В остаток дня и вечером я все сделал для того, чтобы вернуть Ирену в этот наш праздник на озере, но с ее душой что-то случилось, она куда-то ушла от меня и не отзывалась на мой призыв. Когда мы приплыли к тому месту, где росли лилии, – Ирена не захотела оставаться в лесу, – я попросил у нее записную книжку и ручку.

– Для чего? – спросила она подозрительно. Я объяснил, что хочу написать ей стихи.

– Мне? О чем?

Она чего-то тревожилась.

– О лилиях, – сказал я.

С нею что-то случилось непонятное, – она передала мне блокнот вместе с фотокарточкой, хотя могла оставить ее в сумке, и при этом посмотрела на меня вызывающе. Фотокарточку я «не заметил» и стишок написал в строку поперек блокнотного листка: «Облик юности текучей, птицы радости летучей, шелест тайны, вздох печали, вы любовь мою венчали на воде лучисто-чистой, с той, что может лишь присниться, а поутру вдруг растаять и оставить вас на память».

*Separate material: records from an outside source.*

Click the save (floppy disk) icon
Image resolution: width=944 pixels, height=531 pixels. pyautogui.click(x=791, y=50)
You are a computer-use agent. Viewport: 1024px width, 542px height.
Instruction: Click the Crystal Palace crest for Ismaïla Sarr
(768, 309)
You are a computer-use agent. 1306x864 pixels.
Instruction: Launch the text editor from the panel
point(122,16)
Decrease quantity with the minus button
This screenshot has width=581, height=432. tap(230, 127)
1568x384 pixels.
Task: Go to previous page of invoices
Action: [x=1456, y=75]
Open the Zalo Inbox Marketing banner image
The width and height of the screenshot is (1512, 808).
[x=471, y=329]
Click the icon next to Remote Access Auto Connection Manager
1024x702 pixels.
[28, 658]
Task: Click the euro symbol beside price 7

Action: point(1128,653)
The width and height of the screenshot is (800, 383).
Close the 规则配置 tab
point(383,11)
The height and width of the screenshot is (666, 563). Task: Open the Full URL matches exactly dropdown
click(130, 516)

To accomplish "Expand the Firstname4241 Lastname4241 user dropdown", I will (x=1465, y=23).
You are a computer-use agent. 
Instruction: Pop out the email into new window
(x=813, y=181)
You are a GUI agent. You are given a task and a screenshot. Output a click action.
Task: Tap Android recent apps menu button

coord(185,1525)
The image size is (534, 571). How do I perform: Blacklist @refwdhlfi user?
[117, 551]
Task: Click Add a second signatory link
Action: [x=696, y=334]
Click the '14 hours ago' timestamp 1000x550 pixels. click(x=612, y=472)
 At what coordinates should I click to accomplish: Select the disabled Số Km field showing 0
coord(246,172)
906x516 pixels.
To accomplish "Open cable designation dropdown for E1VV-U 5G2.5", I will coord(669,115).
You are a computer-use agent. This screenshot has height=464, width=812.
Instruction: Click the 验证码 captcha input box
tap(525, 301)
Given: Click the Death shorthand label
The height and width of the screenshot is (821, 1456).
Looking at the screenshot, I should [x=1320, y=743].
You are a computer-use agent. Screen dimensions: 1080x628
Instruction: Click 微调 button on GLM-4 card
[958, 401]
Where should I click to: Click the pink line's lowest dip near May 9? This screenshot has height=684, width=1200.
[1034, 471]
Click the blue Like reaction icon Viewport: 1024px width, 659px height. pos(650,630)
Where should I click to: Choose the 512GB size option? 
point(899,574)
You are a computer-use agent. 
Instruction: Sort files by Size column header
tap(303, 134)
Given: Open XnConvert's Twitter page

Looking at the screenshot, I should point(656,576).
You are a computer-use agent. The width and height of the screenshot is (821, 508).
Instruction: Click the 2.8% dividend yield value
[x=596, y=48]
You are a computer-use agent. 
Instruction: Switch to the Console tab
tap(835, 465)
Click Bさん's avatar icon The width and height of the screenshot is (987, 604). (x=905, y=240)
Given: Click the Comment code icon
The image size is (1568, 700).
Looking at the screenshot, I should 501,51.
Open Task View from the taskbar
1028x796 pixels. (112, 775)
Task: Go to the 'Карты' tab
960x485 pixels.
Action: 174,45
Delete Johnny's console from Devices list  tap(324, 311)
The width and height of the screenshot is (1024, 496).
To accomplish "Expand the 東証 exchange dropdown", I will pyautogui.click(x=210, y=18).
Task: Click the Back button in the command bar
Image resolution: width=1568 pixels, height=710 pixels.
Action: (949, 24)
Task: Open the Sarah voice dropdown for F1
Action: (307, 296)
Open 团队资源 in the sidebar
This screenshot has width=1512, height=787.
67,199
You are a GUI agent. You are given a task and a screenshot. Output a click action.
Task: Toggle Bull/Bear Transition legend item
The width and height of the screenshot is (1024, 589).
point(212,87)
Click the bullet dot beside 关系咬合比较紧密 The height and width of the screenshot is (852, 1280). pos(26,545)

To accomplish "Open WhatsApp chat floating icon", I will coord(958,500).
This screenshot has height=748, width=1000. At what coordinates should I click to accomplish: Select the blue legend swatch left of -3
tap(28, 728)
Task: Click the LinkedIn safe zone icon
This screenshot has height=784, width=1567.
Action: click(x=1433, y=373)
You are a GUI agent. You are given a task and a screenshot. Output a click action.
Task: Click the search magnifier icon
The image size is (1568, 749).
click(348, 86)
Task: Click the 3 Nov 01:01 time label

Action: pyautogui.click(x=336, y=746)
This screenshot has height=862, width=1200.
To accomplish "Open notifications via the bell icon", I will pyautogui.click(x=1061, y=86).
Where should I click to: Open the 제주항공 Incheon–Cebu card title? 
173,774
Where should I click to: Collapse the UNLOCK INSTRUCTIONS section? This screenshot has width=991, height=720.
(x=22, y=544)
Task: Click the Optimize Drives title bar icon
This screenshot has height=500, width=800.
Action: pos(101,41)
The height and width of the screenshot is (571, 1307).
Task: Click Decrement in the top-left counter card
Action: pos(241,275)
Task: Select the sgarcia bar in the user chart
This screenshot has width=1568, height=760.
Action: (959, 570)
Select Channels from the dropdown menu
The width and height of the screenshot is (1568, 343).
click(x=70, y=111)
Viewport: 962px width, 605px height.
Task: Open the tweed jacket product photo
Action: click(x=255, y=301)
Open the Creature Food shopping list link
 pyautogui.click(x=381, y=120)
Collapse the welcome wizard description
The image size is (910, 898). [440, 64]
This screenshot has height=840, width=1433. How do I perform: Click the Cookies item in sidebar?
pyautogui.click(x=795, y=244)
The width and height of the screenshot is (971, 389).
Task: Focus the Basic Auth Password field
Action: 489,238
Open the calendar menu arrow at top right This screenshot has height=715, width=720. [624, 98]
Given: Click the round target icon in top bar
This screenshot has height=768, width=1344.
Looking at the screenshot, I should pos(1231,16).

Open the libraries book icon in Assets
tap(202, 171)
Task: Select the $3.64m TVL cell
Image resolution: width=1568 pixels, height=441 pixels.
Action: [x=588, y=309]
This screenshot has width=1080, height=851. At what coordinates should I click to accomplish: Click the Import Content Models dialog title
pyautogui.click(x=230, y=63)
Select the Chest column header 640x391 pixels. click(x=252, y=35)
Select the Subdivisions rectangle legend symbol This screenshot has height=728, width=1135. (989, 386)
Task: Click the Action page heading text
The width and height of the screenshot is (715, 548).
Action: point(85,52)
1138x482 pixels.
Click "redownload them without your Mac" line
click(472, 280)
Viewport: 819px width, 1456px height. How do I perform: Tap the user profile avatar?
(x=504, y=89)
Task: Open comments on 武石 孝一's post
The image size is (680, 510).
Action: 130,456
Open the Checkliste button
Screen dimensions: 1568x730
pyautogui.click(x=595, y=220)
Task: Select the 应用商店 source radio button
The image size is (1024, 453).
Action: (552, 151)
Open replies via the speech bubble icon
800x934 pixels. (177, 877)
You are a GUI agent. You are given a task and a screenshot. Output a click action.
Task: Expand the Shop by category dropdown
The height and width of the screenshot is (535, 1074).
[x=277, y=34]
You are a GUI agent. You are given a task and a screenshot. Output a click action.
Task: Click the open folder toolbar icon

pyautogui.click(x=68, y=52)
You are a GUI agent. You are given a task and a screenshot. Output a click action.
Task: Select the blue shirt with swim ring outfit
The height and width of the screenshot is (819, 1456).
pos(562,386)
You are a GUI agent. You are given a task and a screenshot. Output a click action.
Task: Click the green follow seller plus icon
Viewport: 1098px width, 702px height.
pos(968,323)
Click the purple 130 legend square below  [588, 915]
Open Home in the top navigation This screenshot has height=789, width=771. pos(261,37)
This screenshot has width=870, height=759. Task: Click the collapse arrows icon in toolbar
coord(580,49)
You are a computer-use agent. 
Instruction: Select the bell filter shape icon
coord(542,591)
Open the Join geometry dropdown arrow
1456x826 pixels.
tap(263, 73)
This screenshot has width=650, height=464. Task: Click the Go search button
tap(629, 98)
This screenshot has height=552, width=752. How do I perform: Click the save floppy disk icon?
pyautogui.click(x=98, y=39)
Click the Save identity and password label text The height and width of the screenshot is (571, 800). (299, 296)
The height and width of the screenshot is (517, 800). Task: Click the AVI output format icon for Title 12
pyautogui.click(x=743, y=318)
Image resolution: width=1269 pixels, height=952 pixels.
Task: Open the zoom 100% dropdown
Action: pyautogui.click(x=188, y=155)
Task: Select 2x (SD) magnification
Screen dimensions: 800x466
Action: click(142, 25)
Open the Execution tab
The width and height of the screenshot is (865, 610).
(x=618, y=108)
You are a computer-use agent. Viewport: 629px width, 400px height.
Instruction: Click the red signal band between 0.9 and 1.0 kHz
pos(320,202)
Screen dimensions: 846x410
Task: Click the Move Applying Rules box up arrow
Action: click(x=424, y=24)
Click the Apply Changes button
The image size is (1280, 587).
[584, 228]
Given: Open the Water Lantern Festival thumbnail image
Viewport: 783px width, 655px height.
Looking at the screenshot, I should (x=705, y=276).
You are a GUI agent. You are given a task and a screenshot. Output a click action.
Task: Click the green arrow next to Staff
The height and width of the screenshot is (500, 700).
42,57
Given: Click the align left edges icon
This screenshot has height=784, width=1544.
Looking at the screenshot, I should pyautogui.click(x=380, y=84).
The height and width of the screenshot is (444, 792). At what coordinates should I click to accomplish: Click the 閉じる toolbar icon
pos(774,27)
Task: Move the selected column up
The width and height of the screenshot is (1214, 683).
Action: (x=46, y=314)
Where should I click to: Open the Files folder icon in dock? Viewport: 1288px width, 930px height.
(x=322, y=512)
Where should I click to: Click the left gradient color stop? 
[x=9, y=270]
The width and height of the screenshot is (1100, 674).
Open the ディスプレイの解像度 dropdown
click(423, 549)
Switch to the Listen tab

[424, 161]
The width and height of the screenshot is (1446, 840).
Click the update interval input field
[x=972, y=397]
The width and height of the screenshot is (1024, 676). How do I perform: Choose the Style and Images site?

– Вот, – сказал я. Самому мне стишок понравился.

– Разве это не Бальмонт? – безразлично спросила Ирена, раскосо все же глядя в блокнот. – И почему она должна поутру растаять? В угоду рифме?

Я не стал отвечать.

Вечером долго тлел край неба над лесом, где зашло солнце, и в плесе опять трагедийно-победно гоготали лягушки, курился белый прозрачный пар, и через озеро протянулась льдисто сверкающая лунная полоса. Я опять разжег костер за баней возле мостков. Звукариха принесла бутылку самогона, – выходило, что не все «сноровили» в ее печке те соковозы, на которых она жаловалась мне утром. Было тепло, но Ирена зябла.

– Хочешь попробовать мато бичо? – спросил я ее о самогоне. Она равнодушно поинтересовалась, что это такое, и я объяснил, что «мато бичо» – значит убей беса, так африканцы называют спирт из лесных фруктов.

– Как ты, однако, много знаешь, – со смутной усмешкой сказала она и пробовать самогон не стала. После этого я погасил костер и убрал стол. На сеновал мы вскарабкались поодиночке – я не посмел помочь ей ни рукой, ни словом. Там, наверху, в косой месячной пряже лучей миротворно пахло свежим сеном. От этого таинственного полусвета и запаха было почему-то грустно и жаль себя. Я немного полежал молча, потом напомнил Ирене, что она забыла поблагодарить меня за стихи.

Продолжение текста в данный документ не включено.